Optimize data storage costs by 70% using Databricks, Snowflake & AWS S3
Key Takeaways
- Our current Snowflake storage cost is $23/TB/month i.e. we will end up paying around $850k/year or upwards of $90k/month by end of December 2024 to Snowflake based on the trends in our current data volume
- Estimated annual savings of ~70% or around $150K (on 750 TB of data) in storage costs when we offload the data from Snowflake into Databricks’ delta uniform table format which gives us the ability to read the data back into Snowflake as iceberg tables
- ZStandard compression on the data along with sorting helps to reduce the data size by around 75% without any loss in the data and with nearly the same query performance as that of the managed Snowflake tables
- Build jobs to offload the ongoing data as well and read them back as external tables which can significantly add to the cost savings
Background
- The data warehouse has increased exponentially over the last few years in terms of the number of users accessing the data and the volume. We store around 2.8 PB of data currently and our snowflake storage is increasing around 5% per month on average
- We have copious amounts of data in Snowflake which is infrequently used(once a year) on most of the tables and this data can be archived in AWS S3 to save costs and also to build our data lake which will likely be our future state
- The current Snowflake storage cost is $23/TB/month(https://www.snowflake.com/pricing/pricing-guide/) i.e we will end up paying around $850K/year or upwards of $90K per month by the end of December 2024
Current storage(petabytes) within Snowflake
Future state by end of 2024 (projected based on 5% avg increase)

WHAT THIS TASK INVOLVES:
Answer from the storage-cost article:
1. What does Snowflake currently charge per terabyte per month?
2. Which compression is applied to the data, and by roughly how much does it shrink it together with sorting?
3. How much data is currently stored, and by what average percentage does Snowflake storage grow each month?

SOURCE DATA:
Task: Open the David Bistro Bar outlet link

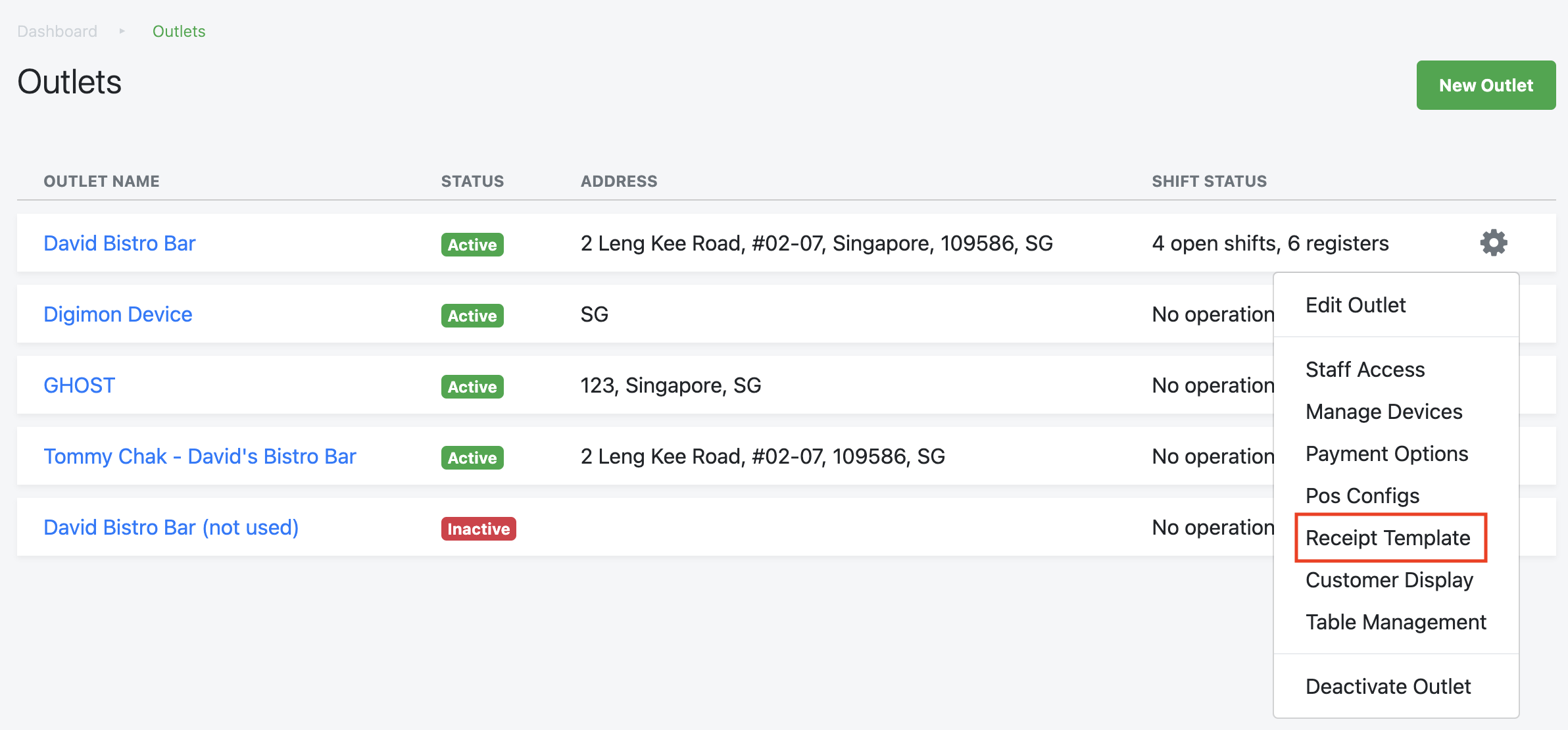Action: [119, 243]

FINISHED EXERCISE:
1. $23 per TB per month.
2. ZStandard compression; combined with sorting, it reduces the data size by around 75%.
3. Around 2.8 PB, growing about 5% per month on average.